Différents partis politiques, allant des nationalistes aux communistes, avaient appelé à manifester sous le slogan « La République tchèque d’abord ». La présidente du mouvement Tricolore, Zuzana Majerová Zahradníková, dénonçait un gouvernement « peut être ukrainien, peut-être bruxellois, mais certainement pas tchèque » et exigeait l'arrêt des livraisons d'armes à l'Ukraine en affirmant : « Ce n'est pas notre guerre. »
Le Premier ministre tchèque, mis en cause par les manifestants, répliquait en déclarant à la presse que des forces prorusses étaient à la manœuvre. La même petite thèse conspirationniste que celle utilisée en Italie pour expliquer la chute de Mario Draghi, en juillet dernier. Derrière ces accusations se cache, en réalité, l’angoisse montante des élites progressistes européennes qui sentent de plus en plus la terre trembler sous leurs pieds.
Le Guardian rapportait les propos bien plus lucides du ministre de la Justice tchèque, Pavel Blažek : « Si la crise énergétique n'est pas résolue, le système politique de ce pays est en danger. » Un constat qui doit faire réfléchir nombre de dirigeants européens actuellement.

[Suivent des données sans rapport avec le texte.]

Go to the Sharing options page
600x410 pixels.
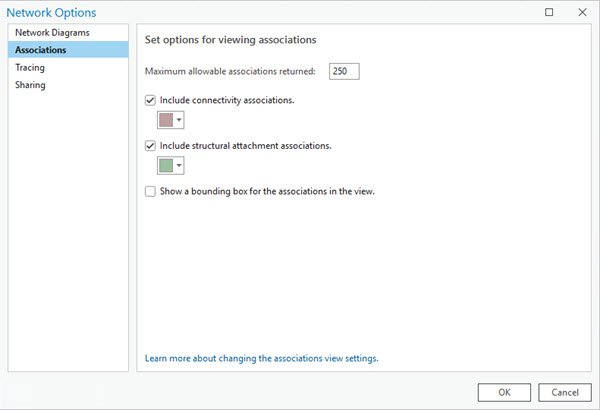[30, 85]
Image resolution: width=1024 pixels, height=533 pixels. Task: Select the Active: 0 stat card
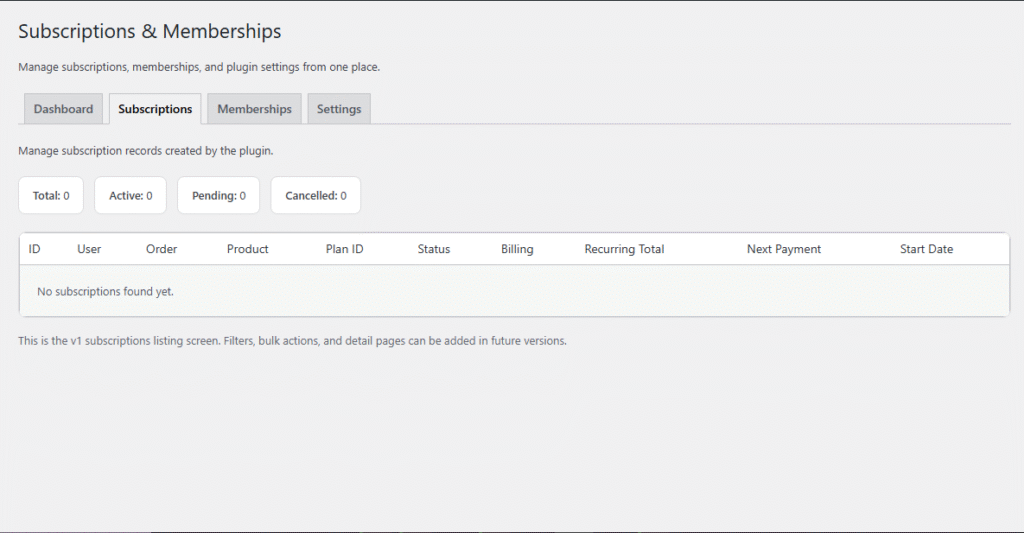tap(130, 196)
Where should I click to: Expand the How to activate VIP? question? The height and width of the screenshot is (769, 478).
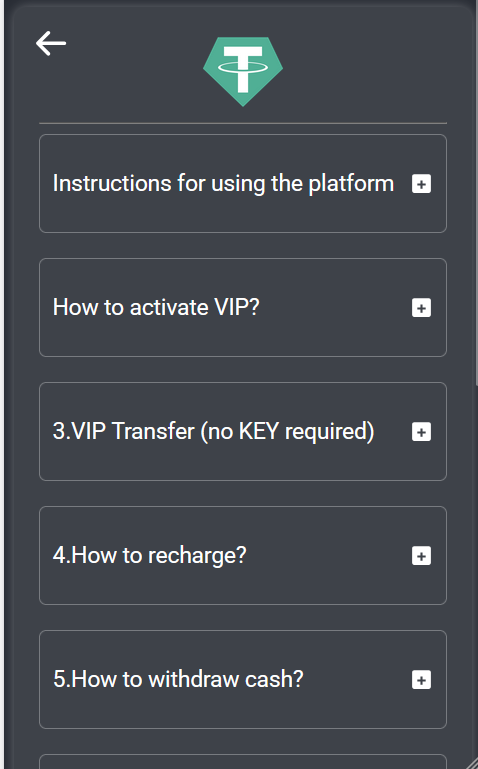pos(156,308)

En Allemagne, on s’inquiète de la perspective d’un Wutwinter, un « hiver de colère », qui serait, bien entendu, provoqué par les manipulations d’extrémistes sans scrupules. « Ceux qui ont affiché leur mépris de la démocratie et défilé avec l’extrême droite pendant la crise du Covid-19 pourraient être aujourd’hui tentés d’utiliser la hausse des prix comme thème de mobilisation », déclarait, en juillet dernier, Nancy Faeser, le ministre fédéral de l’Intérieur allemand. Il est en effet plus facile de développer des théories complotistes que d’assumer les conséquences désastreuses de ses choix politiques.
La crise économique et sociale déclenchée par les sanctions contre la Russie ne fait, en réalité, que renforcer et cristalliser un « moment populiste » dans lequel de nombreux pays européens sont déjà entrés depuis longtemps.
En France, en avril 2020, l’institut de sondage Ipsos constatait une fracture très nette « entre le peuple et les élites ». Plus de huit Français sur dix (85 %) estimaient que les élites politiques, économiques ou encore médiatiques avaient « des intérêts fondamentalement différents de ceux de la grande majorité de la population ». Après la crise des gilets jaunes, les résultats des dernières élections ont constitué un véritable coup de semonce, comme l’a souligné la dernière étude de la Fondapol, think tank qui se définit lui-même comme « libéral, progressiste et européen ». Les auteurs s’alarment de la « poussée constante du vote protestataire » qui, devenu majoritaire, « sape notre système démocratique ». On se permettra l’analyse opposée. Les votes en faveur d’un parti dit « protestataire », l’abstention ou le vote blanc traduisent une secessio plebis provoquée par la dérive oligarchique de notre régime politique. C’est cette dérive qui a sabordé la démocratie et non ceux qui en appellent à un retour au peuple.
Il en va de même concernant la révolte qui gronde face aux conséquences des sanctions prises contre la Russie. Les Français se sont retrouvés entraînés dans une aventure militaire des plus dangereuses, sans consultation ni débats. Ils devraient désormais, d’après leur Président, « résister aux incertitudes » et accepter de « payer le prix ». C’est-à-dire assister passivement à la destruction programmée de leur système économique et consentir à leur propre ruine. Tout cela, bien entendu, au nom du Bien. Car les élites européennes éclairées savent ce qui est bon pour ceux qu’elles gouvernent. Pourquoi, donc, les consulter ?
Alors, si ce moment populiste conduit l’extrême gauche à rêver aux apocalypses du « Grand soir », souhaitons, pour notre part, que l'« hiver de la colère » soit porteur pour l’Europe d’un nouveau printemps des peuples.